The next two required methods are used to give more
            verbose information on your converter to the users. The
            converter's title() and
            description() can be use to
            display information about your converter from the user
            interface or to generate documentation.
          
The title() should simply
            returns a string:
            
sub title {
    return "Common Log Format embedded in Syslog DLF Converter";
}
            
The description() method
            should returns a DocBook
            fragment describing your converter and the log formats it
            support. If you don't know
            DocBook just restrict yourself
            to using the para elements to make
            paragraphs:
            
sub description {
   return <<EOD;
<para>This DLF Converter extracts web server's requests and error
information from a syslog file. 
</para>
<para>The requests and errors should be logged under the
<literal>httpd</literal> program name. The errors are mapped to the
<type>syslog</type> schema, the requests are mapped to the
<type>www</type> schema.
</para>
<para>Syslog records from another program than
<literal>httpd</literal> are ignored.
</para>
EOF
}
            
Two other meta-data methods are used by the framework itself. The first one specifies to what DLF schemas your DLF converter is converting to:
sub schemas {
    return ( "www", "syslog" );
}
            In our case, we are converting to the syslog and www schemas. Like we described it in our converter's description, we will map the web server's error message to the syslog schema and the request logs to the www schema. Other alternatives would have been to only map the requests information to www schema or map all the non-request records to the syslog schema. The rationale behind the current choice (besides this being an example) is that it make it convenient to process one log file to obtain a report containing the requests and errors from our web server. For that use case, it is best to ignore the non-web server related stuff.

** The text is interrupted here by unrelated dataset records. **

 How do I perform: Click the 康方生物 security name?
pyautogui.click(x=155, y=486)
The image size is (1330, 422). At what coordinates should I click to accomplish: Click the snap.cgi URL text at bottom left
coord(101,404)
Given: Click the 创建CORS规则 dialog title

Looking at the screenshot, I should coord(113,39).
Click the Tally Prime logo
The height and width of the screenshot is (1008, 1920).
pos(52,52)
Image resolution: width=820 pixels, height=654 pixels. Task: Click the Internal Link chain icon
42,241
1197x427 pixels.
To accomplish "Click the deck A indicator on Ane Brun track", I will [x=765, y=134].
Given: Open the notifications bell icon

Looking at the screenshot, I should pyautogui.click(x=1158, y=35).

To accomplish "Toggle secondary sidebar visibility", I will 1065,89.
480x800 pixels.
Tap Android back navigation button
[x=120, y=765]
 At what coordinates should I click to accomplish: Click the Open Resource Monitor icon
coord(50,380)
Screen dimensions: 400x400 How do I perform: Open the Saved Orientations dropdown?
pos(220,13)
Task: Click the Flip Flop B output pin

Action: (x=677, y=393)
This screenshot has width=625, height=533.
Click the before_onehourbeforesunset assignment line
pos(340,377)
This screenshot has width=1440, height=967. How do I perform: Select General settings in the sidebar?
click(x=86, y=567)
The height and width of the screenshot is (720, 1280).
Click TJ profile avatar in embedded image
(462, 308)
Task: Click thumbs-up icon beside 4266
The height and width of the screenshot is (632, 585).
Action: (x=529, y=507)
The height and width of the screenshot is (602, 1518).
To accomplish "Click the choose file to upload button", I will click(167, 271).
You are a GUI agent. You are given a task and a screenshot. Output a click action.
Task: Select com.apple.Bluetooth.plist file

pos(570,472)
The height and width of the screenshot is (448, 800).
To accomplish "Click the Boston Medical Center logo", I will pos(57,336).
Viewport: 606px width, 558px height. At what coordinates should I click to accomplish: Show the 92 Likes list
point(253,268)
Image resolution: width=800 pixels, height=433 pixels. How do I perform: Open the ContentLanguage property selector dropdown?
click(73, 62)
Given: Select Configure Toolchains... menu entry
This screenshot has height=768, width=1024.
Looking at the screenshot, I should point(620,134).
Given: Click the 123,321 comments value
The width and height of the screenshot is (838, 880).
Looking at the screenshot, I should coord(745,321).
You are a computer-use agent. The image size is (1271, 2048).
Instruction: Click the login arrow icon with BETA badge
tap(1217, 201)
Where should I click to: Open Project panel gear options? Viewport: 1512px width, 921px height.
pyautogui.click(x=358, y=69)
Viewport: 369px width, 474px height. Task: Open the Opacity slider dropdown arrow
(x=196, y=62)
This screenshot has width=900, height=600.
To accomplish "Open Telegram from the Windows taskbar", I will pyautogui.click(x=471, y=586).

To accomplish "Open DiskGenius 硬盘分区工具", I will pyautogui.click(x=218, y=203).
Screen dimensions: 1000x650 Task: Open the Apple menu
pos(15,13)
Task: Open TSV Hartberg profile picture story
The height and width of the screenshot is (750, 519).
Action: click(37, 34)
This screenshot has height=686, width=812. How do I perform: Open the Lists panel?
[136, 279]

The other method affects how the conversion process will be handled. Lire offers two mode of conversion, the line oriented one and the file oriented one. (Both will be described in the next section). If your log file is line-oriented (each lines is one log record) like most log files are, you should use the line-oriented conversion mode:
sub handle_log_lines {
    return 1;
}
            
The actual conversion process is handled through three
            methods: init_dlf_converter,
            finish_conversion() and either
            process_log_file() or
            process_log_line() depending on
            the conversion mode (as determined by
            handle_log_lines()'s return value.
          
The method
              init_dlf_converter() will be
              called once before the log file is processed. It should
              be use to initialize the state of your converter. Since
              our DLF Converter doesn't need any initialization and doesn't
              need any configuration, the method is simply empty:
              
sub init_dlf_converter {
    my ( $self, $process ) = @_;
    return;
}
              
The $process parameter which is
              passed to all the processing methods is an instance of
              Lire::DlfConverterProcess. This
              is the object which is driving the conversion process
              and it defines several methods which you will use in the
              actual conversion process.
            
The method
              finish_conversion() will be
              called once after the log file has been completely
              processed. This method will be mostly of use to stateful
              converter, that is DLF converters which generates DLF
              records from more than one line. Since this is not our
              case, we simply leave the method empty:
              
sub finish_conversion {
    my ( $self, $process ) = @_;
    return;
}
              
Whether you are using the file-oriented or
              line-oriented conversion mode, the principles are the
              same. You extract information from the log file and
              creates DLF records from it. Your DLF converter
              communicates with the framework by calling methods on
              the Lire::DlfConverterProcess
              object which is passed as parameter to your methods.
            
Here is the complete code of our conversion method:
use Lire::Apache qw/parse_common/;
sub process_log_line {
    my ( $self, $process, $line ) = @_;
    my $sys_rec = eval { $self->{syslog_parser}->parse( $line ) };
    if ( $@ ) {
        $process->error( $@, $line );
        return;
    } elsif ( $sys_rec->{process} ne 'httpd' ) {
        $process->ignore_log_line( $line, "not an httpd record" );
        return;
    } else {
        my $common_dlf = {};
        eval { parse_common( $sys_rec->{content}, $common_dlf ) };
        if ( $@ ) {
            $sys_rec->{message} = $sys_rec->{content};
            $process->write_dlf( "syslog", $sys_rec );
        } else {
            $process->write_dlf( "www", $common_dlf );
        }
    }
    
}
              
The first thing that should be noted is that in the
              line-oriented conversion mode, the method
              process_log_line() will be
              called once for each line in the log file.
            
Secondly, the actual parsing of the line is done
              using two functions: parse_common
              and Lire::Syslog's
              parse. These methods simply
              uses regular expressions to extract the appropriate
              information from the line and put it in an hash
              reference. What is important is that these methods
              already uses as key names the schema's field names.
            
Finally, you can see that there are four different
              methods used on the $process object to
              report different kind of information:
              
The example uses the
                      eval statement to trap
                      errors during the syslog record parsing. If the
                      line cannot be parsed as a valid syslog record,
                      it is an error and it is reported through the
                      error() method. The
                      first parameter is the error message and the
                      second one is the line to which the error is
                      associated. This last parameter is optional.
                    
When the syslog event doesn't come from the
                      httpd process, we ignore the
                      line. Ignored line are reported to the framework
                      by using the
                      ignore_log_line()
                      method. The first parameter is the line which is
                      ignored. The second optional parameter gives the
                      reason why the line was ignored.
                    
Finally, DLF records are created by using
                      the write_dlf() method.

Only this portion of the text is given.